Microsoft prepares developers for ODF in Office 14
In a move designed to intentionally eliminate all surprises, Microsoft posted a detailed guide to its planned implementation of OpenDocument Format in the next edition of Office, to an interoperability Web site it launched last March.
By designating point-by-point how it intends to implement elements of the ODF 1.1 standard in Word, Excel, and other future editions of the suite still, for now, named "Office 14," Microsoft may quite literally be seizing the initiative. Specifically, by pre-empting its own effort in documenting how it will implement Open XML -- the internationally standardized derivative of the XML-based format Office 2007 already put in motion -- the company appears to be taking public steps to document what could easily become the most deployed ODF-supporting application come next year.
In so doing, it could end up setting the standard, if you will, for following the standard, playing its opponents game to its own advantage.
For example, what does it mean for an inline element to be "anchored to" a paragraph? In Microsoft Word with the old OOXML format, an anchor to paragraphs often appears in the upper left corner of that paragraph, but it can also be anchored to the "text" someplace in the middle.
This morning's detailed implementation document sets forth the rule that the company plans to follow: "Within text documents, images, embedded objects and other drawing objects may be anchored to a paragraph, to a character, or as a character," states Rule 5.8, under the heading "Inline Graphics and Text Boxes." "If they are anchored to a paragraph, they appear within a paragraph at an arbitrary position. If they are anchored to or as a character, they appear within a paragraph at exactly the character position they are anchored to or as."
Here's another quandary: How do you represent tracked changes to a document? In a Word file, with "Track Changes" turned on, you can effectively delete any length of text from one point to the next; the word processor will display the text that's deleted from the final printout, but usually in a different color (often red) with underscoring. But let's say the deleted passage starts in a table, and proceeds outside the table to encompass a span of ordinary paragraphs, in the middle of which is a bulleted list. That's three or perhaps four elements that are being deleted, not just one, depending on how you structure the deletion in XML.
Rule 4.3 demonstrates how Microsoft intends to handle this dilemma with ODF: It will create an independent XML element structure that details the audit information about the changes being made -- for instance, who's doing the changes and when. That's a self-contained element, and all it has are the properties for the responsible party, and an ID tag for the change itself. Next, Office 14 will embed an XML tag inline in the text where the change (such as a deletion) begins, and another tag at the point in which it ends, with both tags containing the ID that links them to the properties block.
There are all types of implementation issues that have to be addressed by this document, especially in light of the fact that ODF -- despite its status as a "standard" -- chose to implement certain elements in arbitrary, not previously standardized, ways. In a blog post last August, Microsoft senior product manager Doug Mahugh demonstrated a few instances where ODF's arbitrary choices and Microsoft's equally arbitrary choices for OOXML resulted in situations where one implementation could not map to the other equivalently.
"In simple cases, it isn't a problem for Word to preserve document structure and semantics when saving an ODF file," Mahugh wrote. "For example, a document heading can be saved with a heading style that has an associated outline level.
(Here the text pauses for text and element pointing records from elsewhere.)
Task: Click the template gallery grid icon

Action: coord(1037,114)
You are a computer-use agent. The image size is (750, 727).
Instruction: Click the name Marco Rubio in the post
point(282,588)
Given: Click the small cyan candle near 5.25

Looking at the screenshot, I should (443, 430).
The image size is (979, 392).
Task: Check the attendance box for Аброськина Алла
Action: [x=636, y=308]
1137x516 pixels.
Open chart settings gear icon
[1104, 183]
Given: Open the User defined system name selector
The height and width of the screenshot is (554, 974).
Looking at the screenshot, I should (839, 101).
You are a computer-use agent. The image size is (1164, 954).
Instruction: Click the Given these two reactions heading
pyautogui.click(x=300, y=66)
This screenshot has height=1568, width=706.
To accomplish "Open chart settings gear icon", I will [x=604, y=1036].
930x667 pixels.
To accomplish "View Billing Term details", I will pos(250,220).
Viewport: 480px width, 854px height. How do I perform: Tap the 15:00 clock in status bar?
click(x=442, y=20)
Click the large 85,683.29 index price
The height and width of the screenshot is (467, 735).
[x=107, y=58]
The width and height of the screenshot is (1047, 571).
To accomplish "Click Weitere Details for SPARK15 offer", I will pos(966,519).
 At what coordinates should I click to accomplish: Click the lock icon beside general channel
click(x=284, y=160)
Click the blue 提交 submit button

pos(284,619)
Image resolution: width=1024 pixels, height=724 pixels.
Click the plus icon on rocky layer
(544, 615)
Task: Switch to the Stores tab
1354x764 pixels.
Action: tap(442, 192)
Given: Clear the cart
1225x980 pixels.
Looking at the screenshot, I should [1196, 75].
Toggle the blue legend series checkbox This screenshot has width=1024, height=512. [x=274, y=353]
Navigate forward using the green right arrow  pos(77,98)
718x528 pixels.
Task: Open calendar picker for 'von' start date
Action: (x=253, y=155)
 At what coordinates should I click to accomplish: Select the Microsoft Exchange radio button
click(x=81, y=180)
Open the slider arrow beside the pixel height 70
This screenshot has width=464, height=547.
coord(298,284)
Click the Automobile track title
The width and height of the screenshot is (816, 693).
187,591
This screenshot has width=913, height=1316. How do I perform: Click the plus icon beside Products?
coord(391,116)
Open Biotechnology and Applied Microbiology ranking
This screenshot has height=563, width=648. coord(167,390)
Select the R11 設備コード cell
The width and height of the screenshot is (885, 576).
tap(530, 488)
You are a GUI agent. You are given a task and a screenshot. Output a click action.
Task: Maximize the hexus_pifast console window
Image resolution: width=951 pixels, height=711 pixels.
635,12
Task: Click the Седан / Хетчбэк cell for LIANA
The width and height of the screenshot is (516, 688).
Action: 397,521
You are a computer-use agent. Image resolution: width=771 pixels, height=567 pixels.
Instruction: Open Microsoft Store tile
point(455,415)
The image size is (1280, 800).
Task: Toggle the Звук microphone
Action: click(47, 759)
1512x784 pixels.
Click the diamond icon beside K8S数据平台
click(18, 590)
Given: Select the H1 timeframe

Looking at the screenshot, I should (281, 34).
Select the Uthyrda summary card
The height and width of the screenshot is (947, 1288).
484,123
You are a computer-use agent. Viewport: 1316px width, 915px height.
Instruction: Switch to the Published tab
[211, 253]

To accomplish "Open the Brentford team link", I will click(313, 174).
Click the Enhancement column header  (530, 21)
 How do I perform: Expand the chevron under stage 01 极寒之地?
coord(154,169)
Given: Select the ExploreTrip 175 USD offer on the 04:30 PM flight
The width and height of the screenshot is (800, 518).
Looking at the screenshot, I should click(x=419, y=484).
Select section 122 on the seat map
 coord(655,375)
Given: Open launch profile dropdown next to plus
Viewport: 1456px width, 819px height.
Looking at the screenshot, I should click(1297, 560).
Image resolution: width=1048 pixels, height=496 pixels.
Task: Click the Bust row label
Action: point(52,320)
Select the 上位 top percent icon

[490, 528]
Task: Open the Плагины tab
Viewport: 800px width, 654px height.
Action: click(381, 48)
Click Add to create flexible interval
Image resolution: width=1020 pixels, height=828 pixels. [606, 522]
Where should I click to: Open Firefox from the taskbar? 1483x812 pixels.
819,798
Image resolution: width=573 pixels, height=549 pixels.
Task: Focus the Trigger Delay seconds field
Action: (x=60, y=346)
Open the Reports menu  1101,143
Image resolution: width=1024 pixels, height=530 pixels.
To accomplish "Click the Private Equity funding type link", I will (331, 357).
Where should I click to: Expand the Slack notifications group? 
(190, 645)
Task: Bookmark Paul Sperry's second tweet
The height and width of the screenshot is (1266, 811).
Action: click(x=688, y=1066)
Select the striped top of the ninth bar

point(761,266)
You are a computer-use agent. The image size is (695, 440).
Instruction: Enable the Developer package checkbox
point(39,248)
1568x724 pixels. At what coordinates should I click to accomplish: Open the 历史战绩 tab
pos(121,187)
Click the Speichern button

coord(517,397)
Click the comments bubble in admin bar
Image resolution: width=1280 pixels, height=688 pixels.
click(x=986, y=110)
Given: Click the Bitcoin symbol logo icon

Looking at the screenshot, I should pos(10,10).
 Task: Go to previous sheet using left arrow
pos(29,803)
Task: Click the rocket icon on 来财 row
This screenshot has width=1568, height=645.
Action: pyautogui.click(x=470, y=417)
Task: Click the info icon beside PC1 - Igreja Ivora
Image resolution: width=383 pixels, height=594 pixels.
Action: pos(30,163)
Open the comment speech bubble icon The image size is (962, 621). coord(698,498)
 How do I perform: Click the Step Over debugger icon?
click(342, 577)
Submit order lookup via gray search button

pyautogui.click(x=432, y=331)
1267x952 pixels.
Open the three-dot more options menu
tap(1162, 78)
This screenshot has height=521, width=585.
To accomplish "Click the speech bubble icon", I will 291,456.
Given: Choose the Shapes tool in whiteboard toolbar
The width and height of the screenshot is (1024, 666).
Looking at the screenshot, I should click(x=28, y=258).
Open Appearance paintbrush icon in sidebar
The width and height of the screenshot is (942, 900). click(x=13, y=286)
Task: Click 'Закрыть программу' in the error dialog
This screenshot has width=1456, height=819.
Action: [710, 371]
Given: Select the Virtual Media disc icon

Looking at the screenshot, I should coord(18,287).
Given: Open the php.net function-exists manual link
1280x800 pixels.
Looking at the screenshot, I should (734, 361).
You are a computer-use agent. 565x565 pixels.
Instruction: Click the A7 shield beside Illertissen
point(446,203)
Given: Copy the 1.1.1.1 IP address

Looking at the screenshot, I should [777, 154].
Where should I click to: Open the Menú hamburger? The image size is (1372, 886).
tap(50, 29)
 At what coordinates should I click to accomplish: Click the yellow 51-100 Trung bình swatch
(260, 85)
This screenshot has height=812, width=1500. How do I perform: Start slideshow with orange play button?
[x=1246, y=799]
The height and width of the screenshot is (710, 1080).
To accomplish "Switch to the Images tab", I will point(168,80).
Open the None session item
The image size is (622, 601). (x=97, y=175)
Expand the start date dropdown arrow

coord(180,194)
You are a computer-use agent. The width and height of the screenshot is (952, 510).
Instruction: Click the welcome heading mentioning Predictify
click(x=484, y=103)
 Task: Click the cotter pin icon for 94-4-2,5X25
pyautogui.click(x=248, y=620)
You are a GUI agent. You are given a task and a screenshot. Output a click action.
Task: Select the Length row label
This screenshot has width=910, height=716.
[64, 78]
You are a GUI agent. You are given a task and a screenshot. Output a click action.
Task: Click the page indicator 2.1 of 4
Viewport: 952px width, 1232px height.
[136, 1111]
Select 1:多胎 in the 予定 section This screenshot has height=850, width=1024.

"In more complex cases we preferred a neutral approach when saving to ODF rather than implying semantics that the user did not intend," he continued. "For example, in Word one can color code the bullets in a bulleted list by applying a color attribute to the paragraph character for the list item. Word can persist that attribute when saving to OOXML, but ODF does not have the concept of paragraph characters with attributes. If we were to apply the color attribute to the paragraph style that would cause the entire list item to take on the color, and this might imply more than the user meant. So we choose to drop the bullet color, rather than color the whole list item."
In other words, Microsoft chose not to change the color of the text when translating a bullet list item whose text is one color but whose bullet is another, into a format which perceives both the bullet and the text as bound by the same characteristics.
This morning's product of the Document Interoperability Initiative (DII) is not intended to explain how Microsoft plans to translate ODF, however. Rather, as Mahugh first revealed to us last May, the company intends to support ODF as one of the user's choice of default formats in the new Office 14, so this set of guidelines will detail how Microsoft chooses to implement ODF 1.1. When a similar set of guidelines is published for Open XML -- in the coming weeks, a Microsoft spokesperson told BetaNews this afternoon -- individuals may be able to compare implementations to gauge the road ahead for those who will be taking on the task of translation between formats.
"Microsoft is taking a comprehensive approach toward interoperability and believes that for true interoperability all vendors must be good stewards by participating in the maintenance of standards, must be transparent in their implementation of standards, and must collaborate with others across the industry," reads the spokesperson's statement to BetaNews this afternoon. "This is important to help customers achieve the interoperability they need to be successful."
UPDATE The first official implementation of ODF in an Office app in advance of Office 14 will actually be in Office 2007 Service Pack 2, which a Microsoft spokesperson told BetaNews this afternoon is slated for no later than April.